- _WHAT YOU WILL DO_:
Please restate the data exactly, from the first line to the last.

+---+

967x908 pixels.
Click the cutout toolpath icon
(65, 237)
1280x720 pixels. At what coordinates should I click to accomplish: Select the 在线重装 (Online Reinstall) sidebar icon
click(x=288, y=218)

+---+

- _EXPECTED ANSWER_:
967x908 pixels.
Click the cutout toolpath icon
(65, 237)
1280x720 pixels. At what coordinates should I click to accomplish: Select the 在线重装 (Online Reinstall) sidebar icon
click(x=288, y=218)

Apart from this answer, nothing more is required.